Natural language processing is the art of applying software algorithms to human language. However, the techniques operate on text, and there’s a lot of text that is not natural language. These techniques have been applied to code authorship classification, so why not apply them to log analysis?

Tokenization

To process any kind of text, you need to tokenize it. For natural language, this means splitting the text into sentences and words. But for logs, the tokens are different. Some tokens may be words, but other tokens could be symbols, timestamps, numbers, and more.

Another difference is punctuation. For many human languages, punctuation is mostly regular and predictable, although social media & short text writing has been challenging this assumption.

Logs come in a whole variety of formats. If you only have 1 type of log, then you may be able to tokenize it with a regular expression, like apache access logs for example. But when you have multiple types of logs, regular expressions can become overwhelming or even unusable. Many logs are written by humans, and there’s few rules or conventions when it comes to formatting or use of punctuation. A generic tokenizer could be a useful first pass at parsing arbitrary logs.

Whitespace Tokenizer

Tokenizing on whitespace is an obvious thing to try first. Here’s an example log and the result when run through my NLTK tokenization demo.

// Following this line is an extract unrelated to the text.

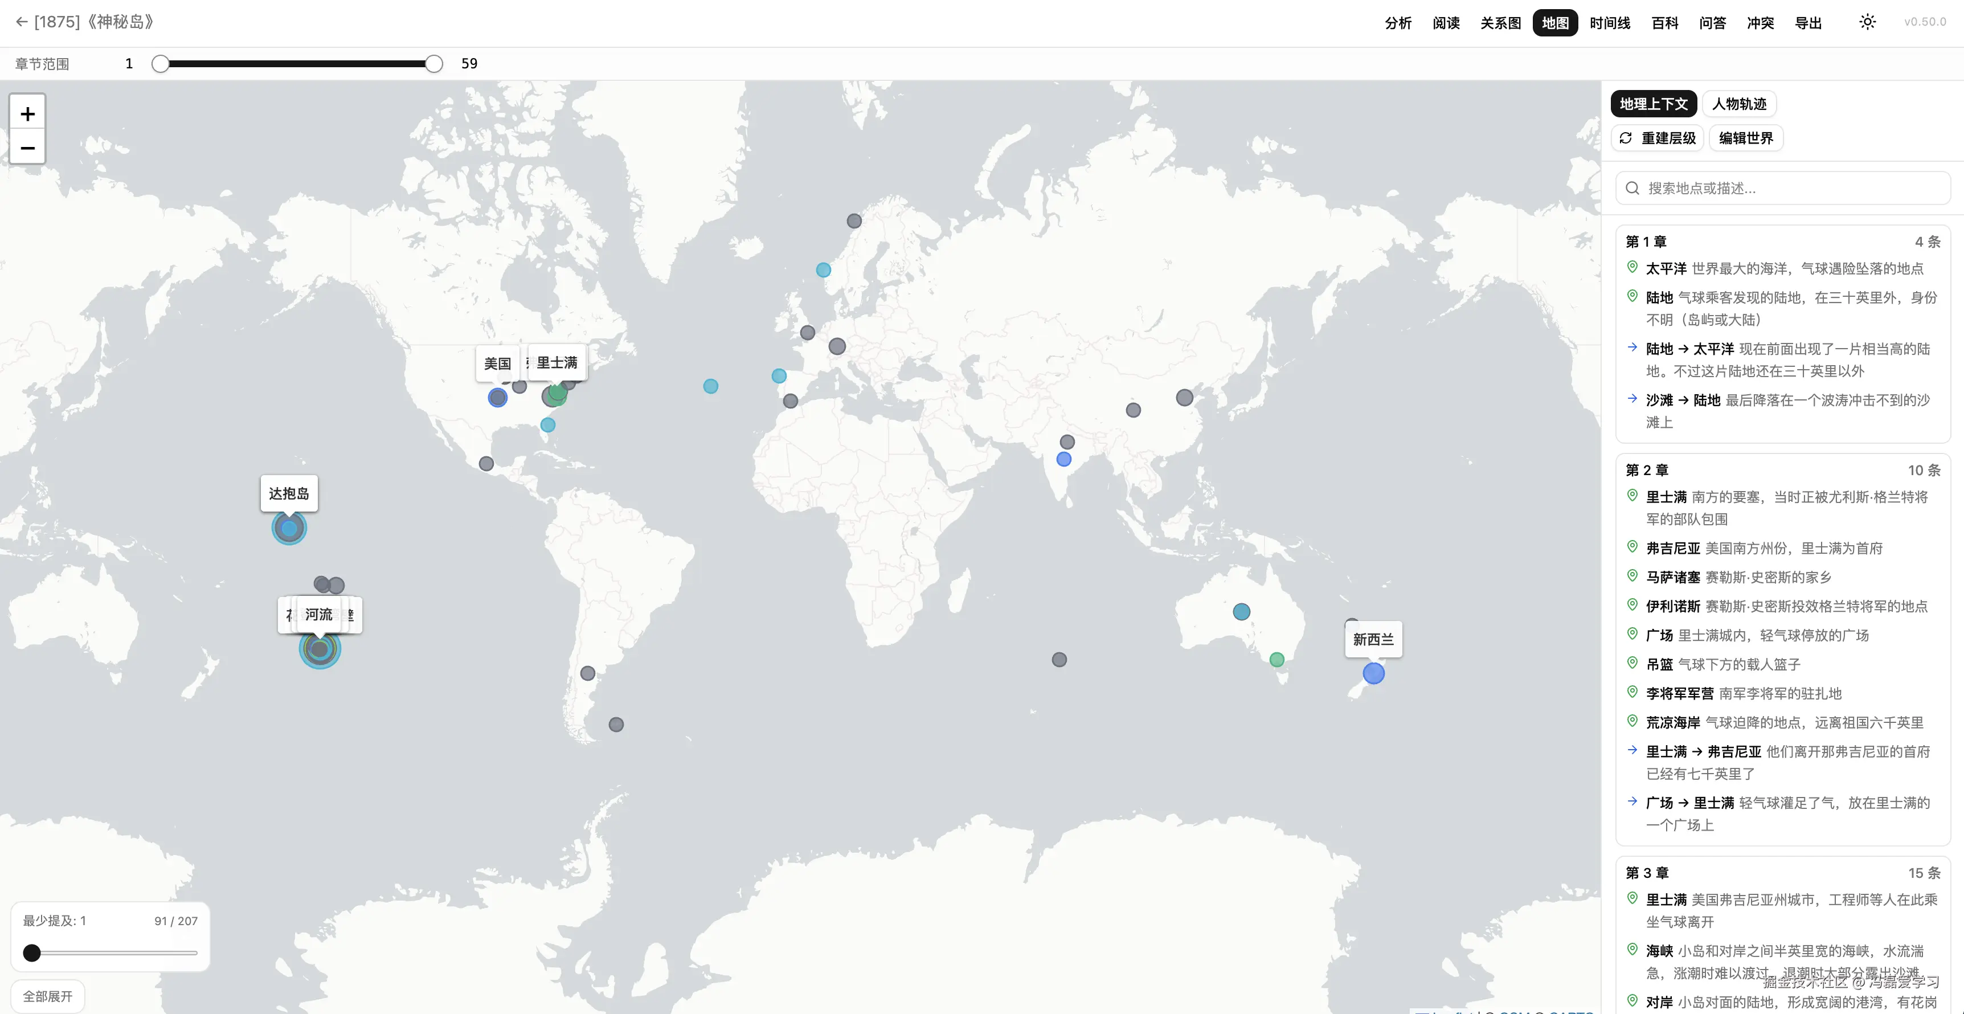Select the 地理上下文 view toggle
Viewport: 1964px width, 1014px height.
pyautogui.click(x=1653, y=104)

As you can see, it does get some tokens, but there’s punctuation in weird places that would have to be cleaned up later.

Wordpunct Tokenizer

My preferred NLTK tokenizer is the WordPunctTokenizer, since it’s fast and the behavior is predictable: split on whitespace and punctuation. But this is a terrible choice for log tokenization.

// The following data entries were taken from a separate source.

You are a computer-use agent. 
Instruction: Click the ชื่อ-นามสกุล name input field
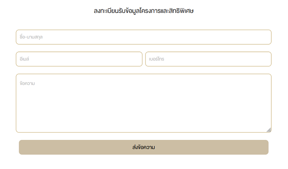coord(143,37)
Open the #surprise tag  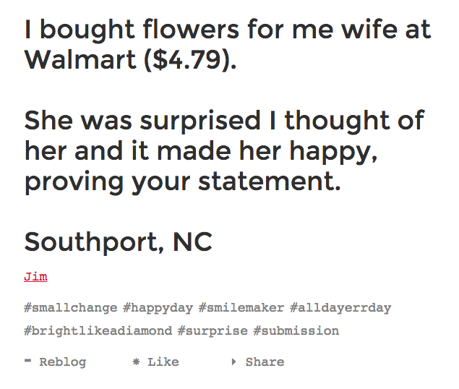pyautogui.click(x=213, y=331)
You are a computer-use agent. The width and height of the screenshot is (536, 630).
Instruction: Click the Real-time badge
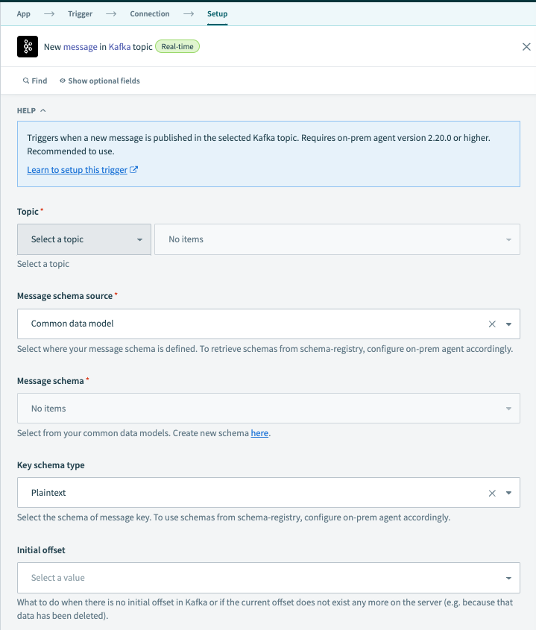point(177,45)
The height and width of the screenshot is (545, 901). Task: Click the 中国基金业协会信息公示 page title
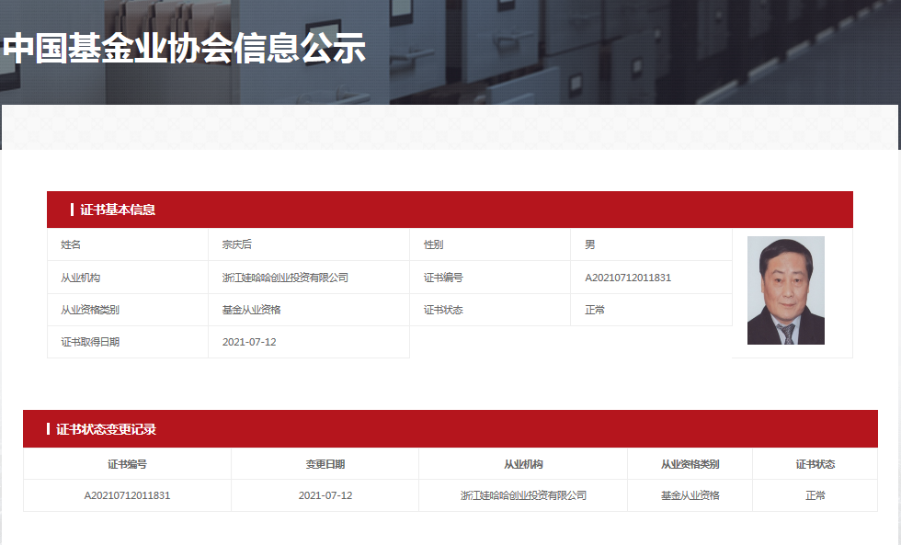pyautogui.click(x=184, y=48)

Logs are filled with punctuation, so this produces far too many tokens.

Treebank Tokenizer

Out of curiosity, I tried the TreebankWordTokenizer on the log example. This tokenizer uses a statistical model trained on news text, and it does surprisingly well.

There’s no weird punctuation in the tokens, some is separated out and other punctuation is within tokens. It all looks pretty logical & useful. This was an unexpected result, and indicates that perhaps logs are often closer to natural language text than one might think.

Next Steps

After tokenization, you’ll want to do something with the log tokens. Maybe extract certain features, and then cluster or classify the log. These topics will be covered in a future post.